··· INPUT RECORDS ···

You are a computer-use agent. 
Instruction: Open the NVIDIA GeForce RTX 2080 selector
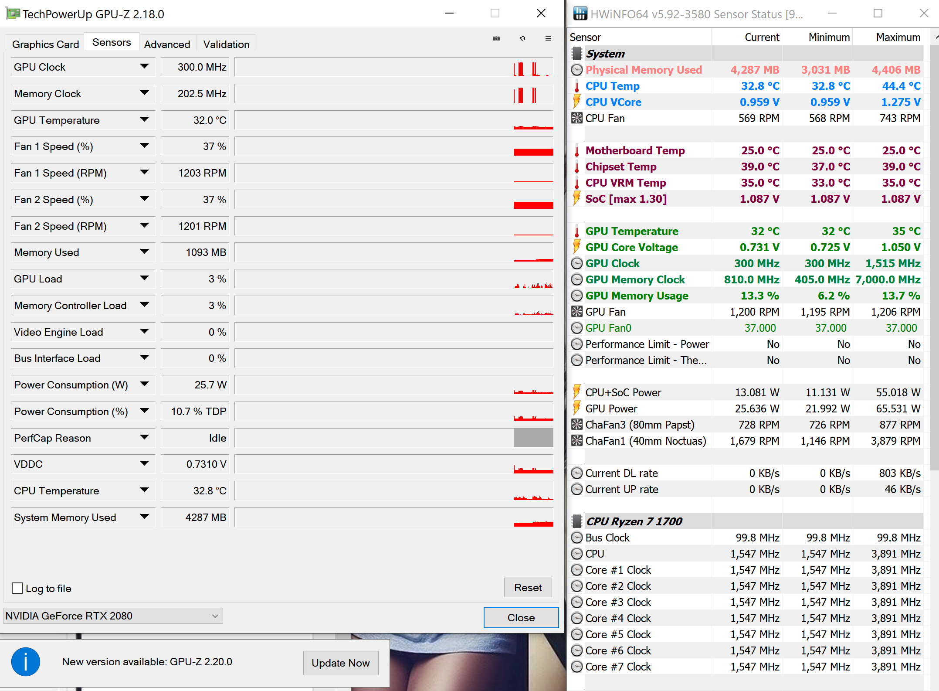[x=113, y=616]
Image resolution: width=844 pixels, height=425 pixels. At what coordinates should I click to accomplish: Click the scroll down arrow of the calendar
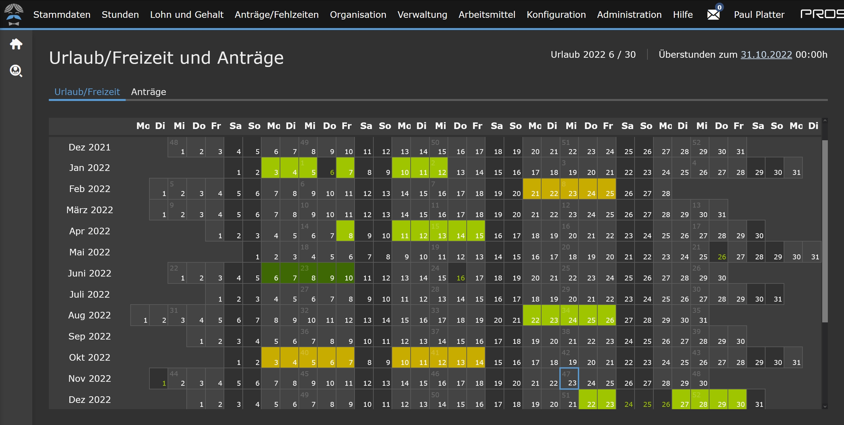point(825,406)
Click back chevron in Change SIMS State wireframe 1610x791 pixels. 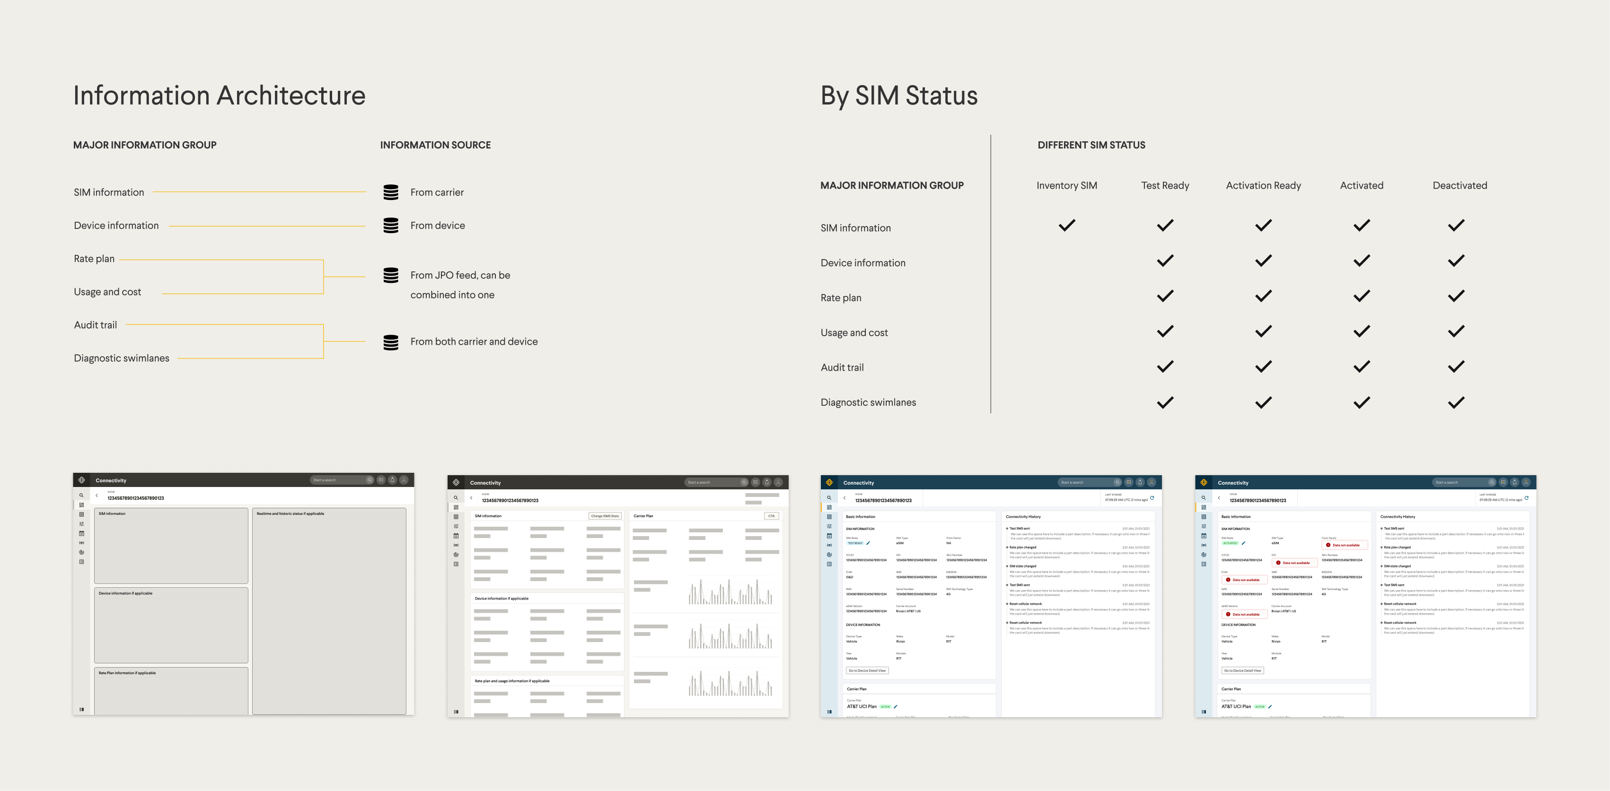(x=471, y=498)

···
··· INPUT RECORDS ···

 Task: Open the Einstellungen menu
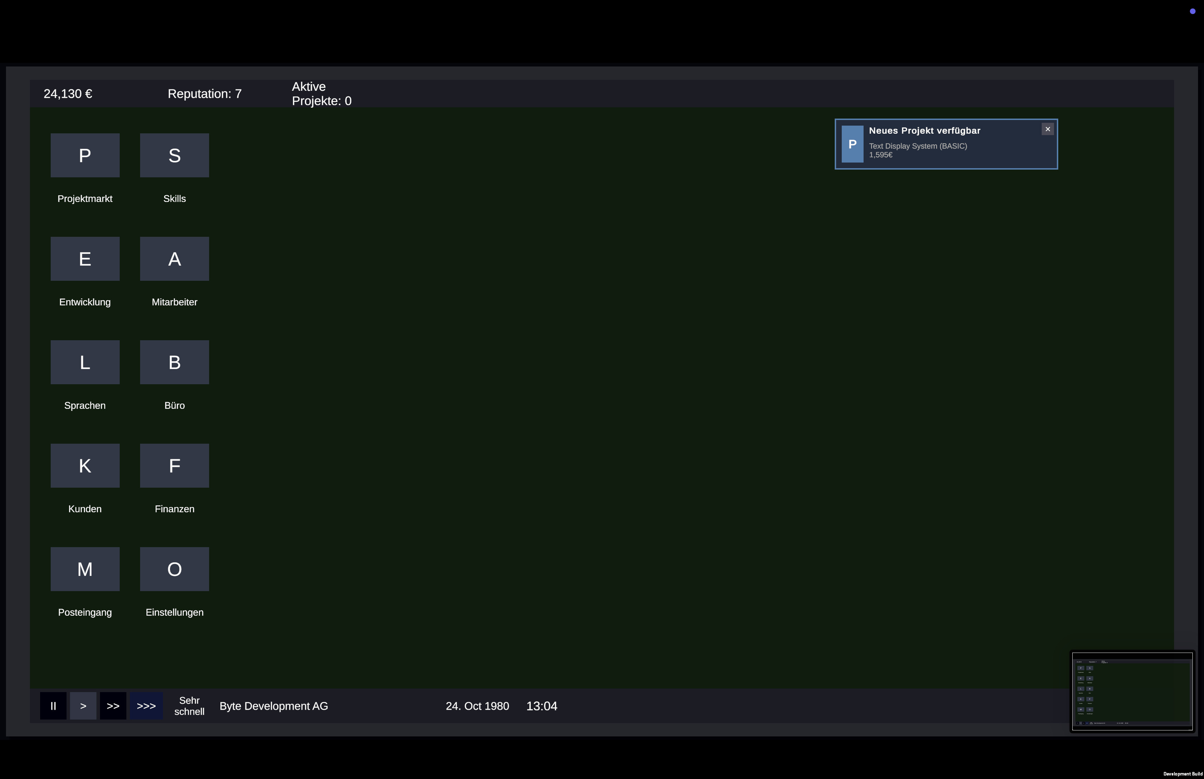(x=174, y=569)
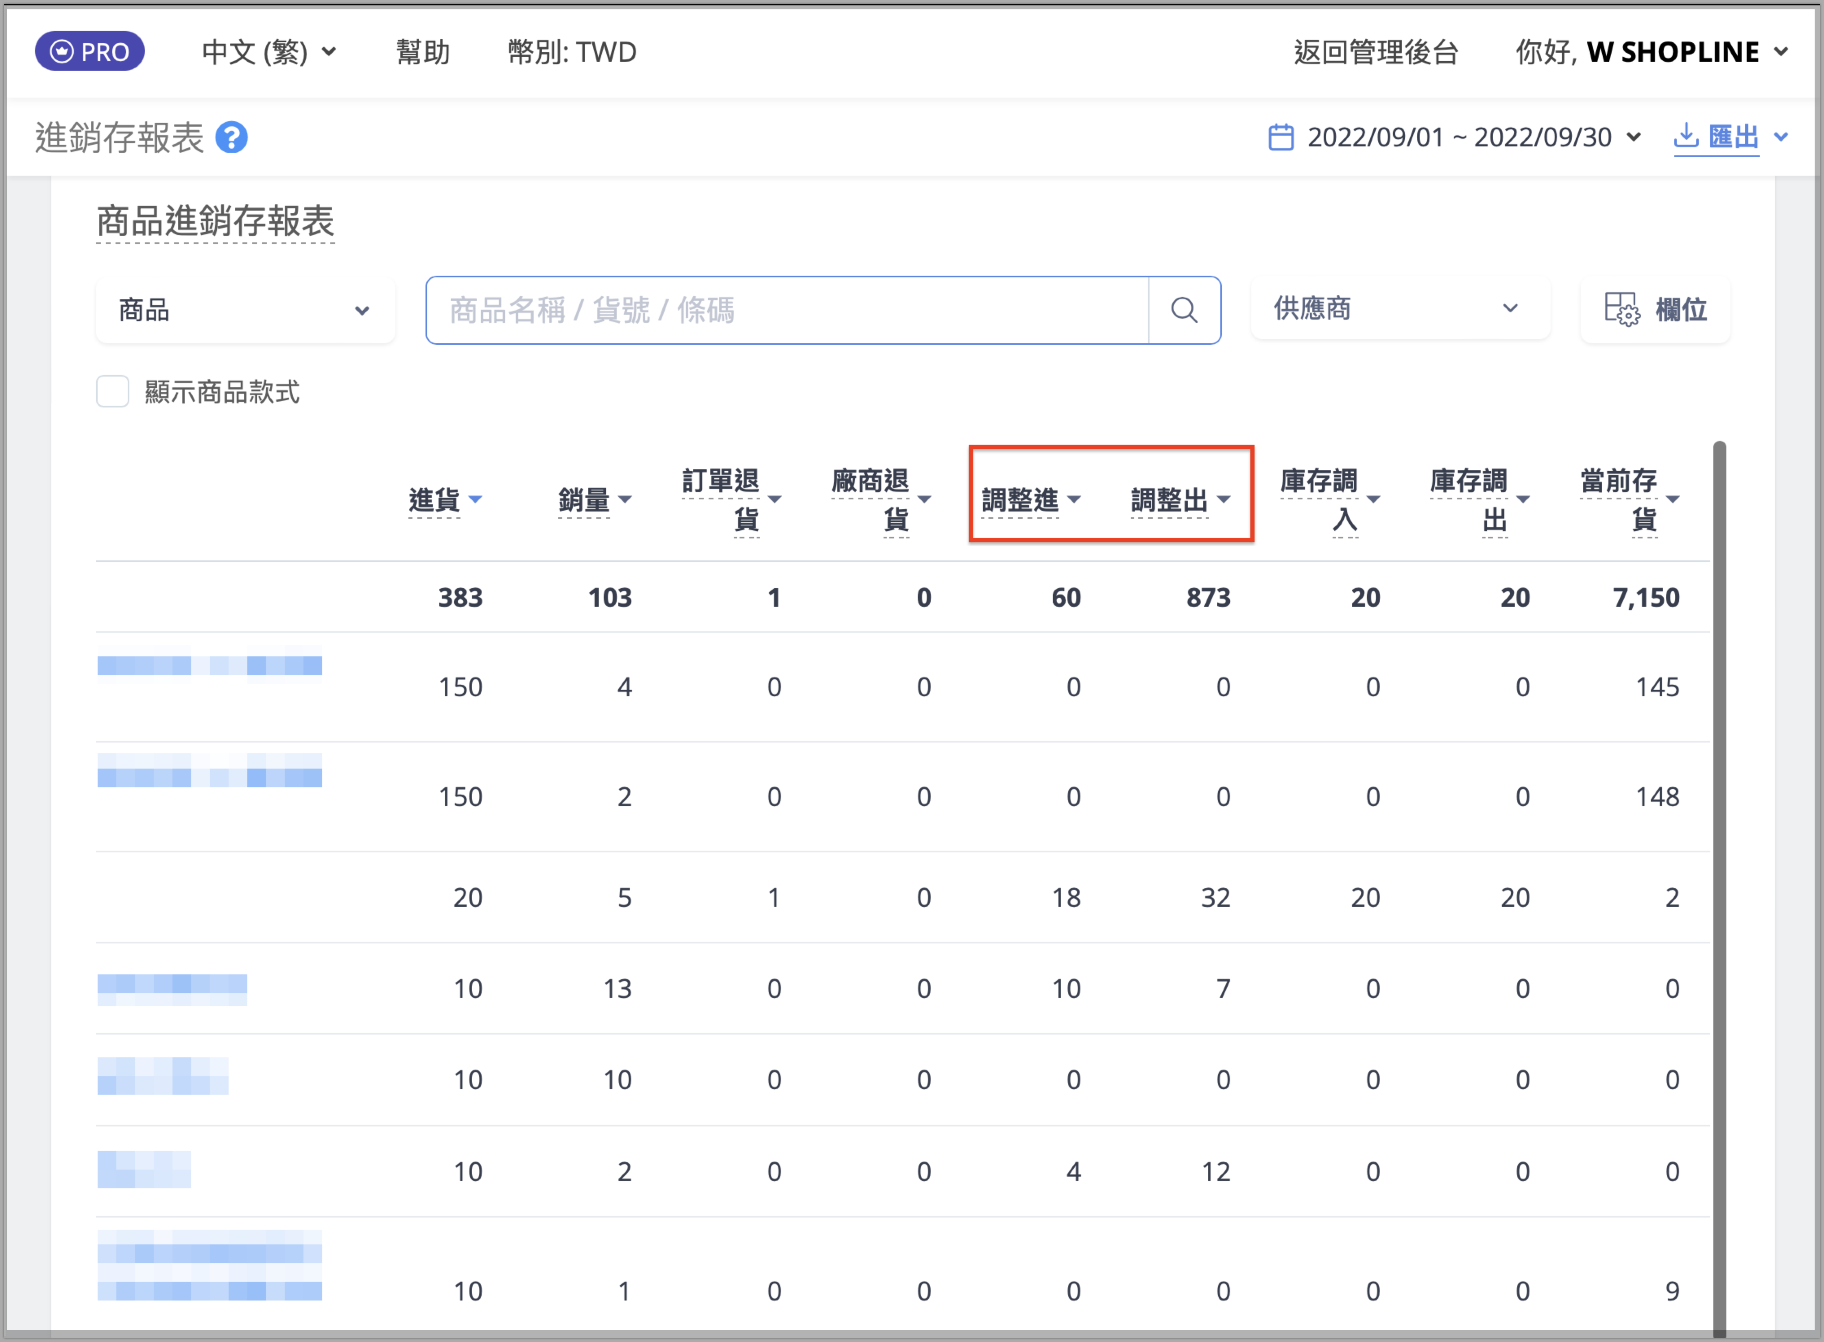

···
··· INPUT RECORDS ···

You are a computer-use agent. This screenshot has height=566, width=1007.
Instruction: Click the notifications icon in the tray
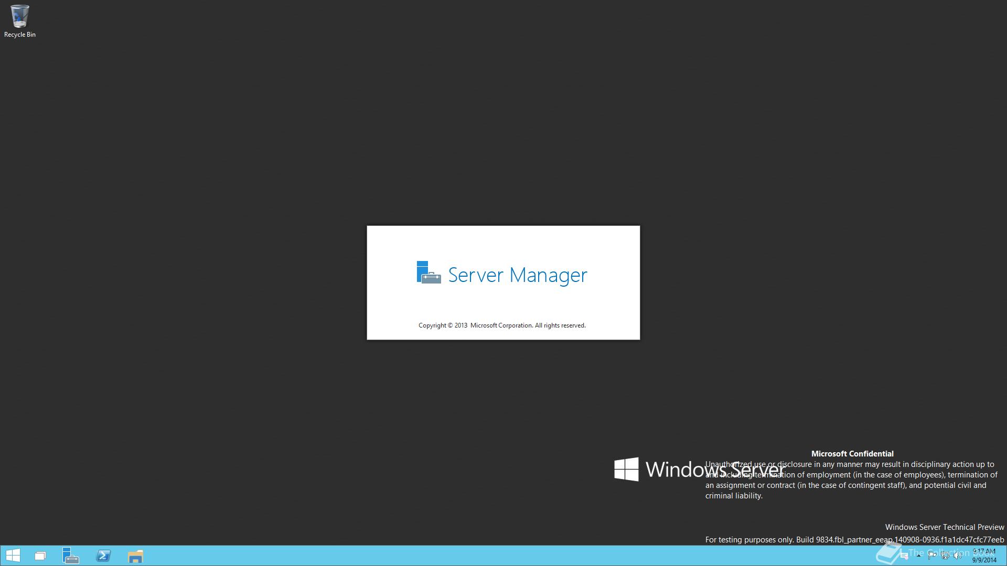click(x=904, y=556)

···

- **TASK DETAILS**: Copy out each line carrying the string "agent" from the data.

- **ANSWER FOR THIS EXERCISE**:
You are a computer-use agent. 
You are a computer-use agent. This screenshot has height=566, width=1007.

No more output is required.